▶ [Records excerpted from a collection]

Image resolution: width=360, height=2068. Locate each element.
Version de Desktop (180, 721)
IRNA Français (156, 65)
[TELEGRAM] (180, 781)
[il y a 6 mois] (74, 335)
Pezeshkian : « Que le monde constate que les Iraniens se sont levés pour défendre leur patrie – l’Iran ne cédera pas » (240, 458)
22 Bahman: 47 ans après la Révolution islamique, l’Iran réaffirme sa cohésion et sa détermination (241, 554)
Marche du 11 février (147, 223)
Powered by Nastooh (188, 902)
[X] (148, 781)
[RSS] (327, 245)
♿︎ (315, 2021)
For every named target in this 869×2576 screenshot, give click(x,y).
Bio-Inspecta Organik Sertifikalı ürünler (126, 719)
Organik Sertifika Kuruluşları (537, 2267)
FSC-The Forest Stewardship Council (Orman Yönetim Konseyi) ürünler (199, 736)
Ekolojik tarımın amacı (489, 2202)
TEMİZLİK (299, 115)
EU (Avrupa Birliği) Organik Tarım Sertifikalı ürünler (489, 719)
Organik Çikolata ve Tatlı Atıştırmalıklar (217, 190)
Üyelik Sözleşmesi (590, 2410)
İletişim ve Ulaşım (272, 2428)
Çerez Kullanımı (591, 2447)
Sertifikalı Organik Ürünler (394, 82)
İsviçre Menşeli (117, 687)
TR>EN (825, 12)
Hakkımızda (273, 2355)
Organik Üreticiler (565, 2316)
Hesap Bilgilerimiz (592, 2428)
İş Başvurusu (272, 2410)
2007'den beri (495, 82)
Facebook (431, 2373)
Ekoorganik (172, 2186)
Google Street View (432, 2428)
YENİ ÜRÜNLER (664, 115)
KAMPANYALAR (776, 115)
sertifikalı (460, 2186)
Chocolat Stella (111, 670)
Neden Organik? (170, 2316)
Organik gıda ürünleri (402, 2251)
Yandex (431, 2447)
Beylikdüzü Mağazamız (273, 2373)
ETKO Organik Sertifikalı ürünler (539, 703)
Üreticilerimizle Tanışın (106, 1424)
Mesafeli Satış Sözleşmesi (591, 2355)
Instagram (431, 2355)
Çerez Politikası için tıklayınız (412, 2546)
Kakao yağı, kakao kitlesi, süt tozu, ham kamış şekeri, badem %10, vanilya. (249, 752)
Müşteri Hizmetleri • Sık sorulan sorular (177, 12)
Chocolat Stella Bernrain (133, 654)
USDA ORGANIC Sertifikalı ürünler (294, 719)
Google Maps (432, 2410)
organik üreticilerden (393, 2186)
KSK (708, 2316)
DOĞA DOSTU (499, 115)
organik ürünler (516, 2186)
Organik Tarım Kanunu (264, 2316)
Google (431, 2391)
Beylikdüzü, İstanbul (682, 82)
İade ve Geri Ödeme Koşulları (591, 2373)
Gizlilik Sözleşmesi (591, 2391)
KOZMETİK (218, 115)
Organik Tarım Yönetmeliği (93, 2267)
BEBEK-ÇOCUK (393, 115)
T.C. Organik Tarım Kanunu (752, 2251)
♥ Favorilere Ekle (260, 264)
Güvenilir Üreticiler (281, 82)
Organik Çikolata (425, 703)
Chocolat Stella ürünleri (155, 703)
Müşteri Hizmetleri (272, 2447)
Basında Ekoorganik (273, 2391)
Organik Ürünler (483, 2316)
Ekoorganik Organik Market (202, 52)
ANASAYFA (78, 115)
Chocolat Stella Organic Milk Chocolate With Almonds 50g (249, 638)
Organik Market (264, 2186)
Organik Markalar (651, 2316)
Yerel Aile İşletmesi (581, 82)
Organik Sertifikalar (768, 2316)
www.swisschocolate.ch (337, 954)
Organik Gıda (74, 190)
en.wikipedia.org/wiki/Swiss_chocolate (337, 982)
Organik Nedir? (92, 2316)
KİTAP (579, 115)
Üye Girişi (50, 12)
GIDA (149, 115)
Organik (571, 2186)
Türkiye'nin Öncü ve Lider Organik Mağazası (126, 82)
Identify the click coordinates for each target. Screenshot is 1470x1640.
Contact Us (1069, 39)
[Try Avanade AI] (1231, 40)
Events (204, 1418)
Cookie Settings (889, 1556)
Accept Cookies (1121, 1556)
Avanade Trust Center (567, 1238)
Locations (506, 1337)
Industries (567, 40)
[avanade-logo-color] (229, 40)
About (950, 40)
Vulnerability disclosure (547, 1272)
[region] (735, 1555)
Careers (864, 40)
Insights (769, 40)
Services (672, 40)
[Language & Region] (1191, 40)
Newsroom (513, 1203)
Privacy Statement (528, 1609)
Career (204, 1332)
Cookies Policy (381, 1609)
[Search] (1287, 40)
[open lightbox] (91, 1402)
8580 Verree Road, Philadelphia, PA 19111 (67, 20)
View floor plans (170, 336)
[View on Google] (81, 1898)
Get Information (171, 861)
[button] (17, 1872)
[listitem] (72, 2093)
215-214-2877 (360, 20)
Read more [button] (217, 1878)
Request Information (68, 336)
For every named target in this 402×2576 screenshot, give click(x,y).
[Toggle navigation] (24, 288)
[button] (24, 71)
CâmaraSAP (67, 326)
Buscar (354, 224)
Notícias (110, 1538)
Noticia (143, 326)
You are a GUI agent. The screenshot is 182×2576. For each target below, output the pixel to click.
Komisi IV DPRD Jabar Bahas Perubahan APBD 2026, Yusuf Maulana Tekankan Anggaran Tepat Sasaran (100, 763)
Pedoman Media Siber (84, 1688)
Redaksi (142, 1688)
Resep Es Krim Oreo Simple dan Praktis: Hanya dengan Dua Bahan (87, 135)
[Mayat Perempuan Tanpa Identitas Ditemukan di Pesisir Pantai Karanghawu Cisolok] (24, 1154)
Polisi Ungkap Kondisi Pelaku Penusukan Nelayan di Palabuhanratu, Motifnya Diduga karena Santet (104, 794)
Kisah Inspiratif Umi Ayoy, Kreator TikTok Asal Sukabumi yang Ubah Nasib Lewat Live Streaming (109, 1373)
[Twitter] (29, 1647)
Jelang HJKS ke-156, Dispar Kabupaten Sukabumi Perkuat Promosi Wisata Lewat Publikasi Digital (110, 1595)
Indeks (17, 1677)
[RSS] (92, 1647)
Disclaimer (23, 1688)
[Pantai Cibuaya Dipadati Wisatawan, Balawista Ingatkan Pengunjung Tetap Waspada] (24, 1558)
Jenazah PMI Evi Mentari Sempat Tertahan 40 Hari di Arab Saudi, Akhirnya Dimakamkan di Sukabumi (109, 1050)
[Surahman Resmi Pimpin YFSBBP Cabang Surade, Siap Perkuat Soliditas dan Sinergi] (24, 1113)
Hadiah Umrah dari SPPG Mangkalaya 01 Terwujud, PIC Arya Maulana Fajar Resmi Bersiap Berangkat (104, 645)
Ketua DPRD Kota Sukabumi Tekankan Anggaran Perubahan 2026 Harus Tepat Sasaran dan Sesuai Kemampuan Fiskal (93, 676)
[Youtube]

▶ [TASK REQUIREMENTS]
What you return should match every line above exactly.

▶ [EXERCISE OUTPUT]
Image resolution: width=360, height=2068. Locate each element.
Version de Desktop (180, 721)
IRNA Français (156, 65)
[TELEGRAM] (180, 781)
[il y a 6 mois] (74, 335)
Pezeshkian : « Que le monde constate que les Iraniens se sont levés pour défendre leur patrie – l’Iran ne cédera pas » (240, 458)
22 Bahman: 47 ans après la Révolution islamique, l’Iran réaffirme sa cohésion et sa détermination (241, 554)
Marche du 11 février (147, 223)
Powered by Nastooh (188, 902)
[X] (148, 781)
[RSS] (327, 245)
♿︎ (315, 2021)
For every named target in this 869×2576 screenshot, give click(x,y).
Bio-Inspecta Organik Sertifikalı ürünler (126, 719)
Organik Sertifika Kuruluşları (537, 2267)
FSC-The Forest Stewardship Council (Orman Yönetim Konseyi) ürünler (199, 736)
Ekolojik tarımın amacı (489, 2202)
TEMİZLİK (299, 115)
EU (Avrupa Birliği) Organik Tarım Sertifikalı ürünler (489, 719)
Organik Çikolata ve Tatlı Atıştırmalıklar (217, 190)
Üyelik Sözleşmesi (590, 2410)
İletişim ve Ulaşım (272, 2428)
Çerez Kullanımı (591, 2447)
Sertifikalı Organik Ürünler (394, 82)
İsviçre Menşeli (117, 687)
TR>EN (825, 12)
Hakkımızda (273, 2355)
Organik Üreticiler (565, 2316)
Hesap Bilgilerimiz (592, 2428)
İş Başvurusu (272, 2410)
2007'den beri (495, 82)
Facebook (431, 2373)
Ekoorganik (172, 2186)
Google Street View (432, 2428)
YENİ ÜRÜNLER (664, 115)
KAMPANYALAR (776, 115)
sertifikalı (460, 2186)
Chocolat Stella (111, 670)
Neden Organik? (170, 2316)
Organik gıda ürünleri (402, 2251)
Yandex (431, 2447)
Beylikdüzü Mağazamız (273, 2373)
ETKO Organik Sertifikalı ürünler (539, 703)
Üreticilerimizle Tanışın (106, 1424)
Mesafeli Satış Sözleşmesi (591, 2355)
Instagram (431, 2355)
Çerez Politikası için tıklayınız (412, 2546)
Kakao yağı, kakao kitlesi, süt tozu, ham kamış şekeri, badem %10, vanilya. (249, 752)
Müşteri Hizmetleri • Sık sorulan sorular (177, 12)
Chocolat Stella Bernrain (133, 654)
USDA ORGANIC Sertifikalı ürünler (294, 719)
Google Maps (432, 2410)
organik üreticilerden (393, 2186)
KSK (708, 2316)
DOĞA DOSTU (499, 115)
organik ürünler (516, 2186)
Organik Tarım Kanunu (264, 2316)
Google (431, 2391)
Beylikdüzü, İstanbul (682, 82)
İade ve Geri Ödeme Koşulları (591, 2373)
Gizlilik Sözleşmesi (591, 2391)
KOZMETİK (218, 115)
Organik Tarım Yönetmeliği (93, 2267)
BEBEK-ÇOCUK (393, 115)
T.C. Organik Tarım Kanunu (752, 2251)
♥ Favorilere Ekle (260, 264)
Güvenilir Üreticiler (281, 82)
Organik Çikolata (425, 703)
Chocolat Stella ürünleri (155, 703)
Müşteri Hizmetleri (272, 2447)
Basında Ekoorganik (273, 2391)
Organik Ürünler (483, 2316)
Ekoorganik Organik Market (202, 52)
ANASAYFA (78, 115)
Chocolat Stella Organic Milk Chocolate With Almonds 50g (249, 638)
Organik Market (264, 2186)
Organik Markalar (651, 2316)
Yerel Aile İşletmesi (581, 82)
Organik Sertifikalar (768, 2316)
www.swisschocolate.ch (337, 954)
Organik Gıda (74, 190)
en.wikipedia.org/wiki/Swiss_chocolate (337, 982)
Organik Nedir? (92, 2316)
KİTAP (579, 115)
Üye Girişi (50, 12)
GIDA (149, 115)
Organik (571, 2186)
Türkiye'nin Öncü ve Lider Organik Mağazası (126, 82)
Identify the click coordinates for each target. Screenshot is 1470x1640.
Contact Us (1069, 39)
[Try Avanade AI] (1231, 40)
Events (204, 1418)
Cookie Settings (889, 1556)
Accept Cookies (1121, 1556)
Avanade Trust Center (567, 1238)
Locations (506, 1337)
Industries (567, 40)
[avanade-logo-color] (229, 40)
About (950, 40)
Vulnerability disclosure (547, 1272)
[region] (735, 1555)
Careers (864, 40)
Insights (769, 40)
Services (672, 40)
[Language & Region] (1191, 40)
Newsroom (513, 1203)
Privacy Statement (528, 1609)
Career (204, 1332)
Cookies Policy (381, 1609)
[Search] (1287, 40)
[open lightbox] (91, 1402)
8580 Verree Road, Philadelphia, PA 19111 (67, 20)
View floor plans (170, 336)
[View on Google] (81, 1898)
Get Information (171, 861)
[button] (17, 1872)
[listitem] (72, 2093)
215-214-2877 (360, 20)
Read more [button] (217, 1878)
Request Information (68, 336)
For every named target in this 402×2576 screenshot, give click(x,y).
[Toggle navigation] (24, 288)
[button] (24, 71)
CâmaraSAP (67, 326)
Buscar (354, 224)
Notícias (110, 1538)
Noticia (143, 326)
You are a GUI agent. The screenshot is 182×2576. For each target below, output the pixel to click.
Komisi IV DPRD Jabar Bahas Perubahan APBD 2026, Yusuf Maulana Tekankan Anggaran Tepat Sasaran (100, 763)
Pedoman Media Siber (84, 1688)
Redaksi (142, 1688)
Resep Es Krim Oreo Simple dan Praktis: Hanya dengan Dua Bahan (87, 135)
[Mayat Perempuan Tanpa Identitas Ditemukan di Pesisir Pantai Karanghawu Cisolok] (24, 1154)
Polisi Ungkap Kondisi Pelaku Penusukan Nelayan di Palabuhanratu, Motifnya Diduga karena Santet (104, 794)
Kisah Inspiratif Umi Ayoy, Kreator TikTok Asal Sukabumi yang Ubah Nasib Lewat Live Streaming (109, 1373)
[Twitter] (29, 1647)
Jelang HJKS ke-156, Dispar Kabupaten Sukabumi Perkuat Promosi Wisata Lewat Publikasi Digital (110, 1595)
Indeks (17, 1677)
[RSS] (92, 1647)
Disclaimer (23, 1688)
[Pantai Cibuaya Dipadati Wisatawan, Balawista Ingatkan Pengunjung Tetap Waspada] (24, 1558)
Jenazah PMI Evi Mentari Sempat Tertahan 40 Hari di Arab Saudi, Akhirnya Dimakamkan di Sukabumi (109, 1050)
[Surahman Resmi Pimpin YFSBBP Cabang Surade, Siap Perkuat Soliditas dan Sinergi] (24, 1113)
Hadiah Umrah dari SPPG Mangkalaya 01 Terwujud, PIC Arya Maulana Fajar Resmi Bersiap Berangkat (104, 645)
Ketua DPRD Kota Sukabumi Tekankan Anggaran Perubahan 2026 Harus Tepat Sasaran dan Sesuai Kemampuan Fiskal (93, 676)
[Youtube]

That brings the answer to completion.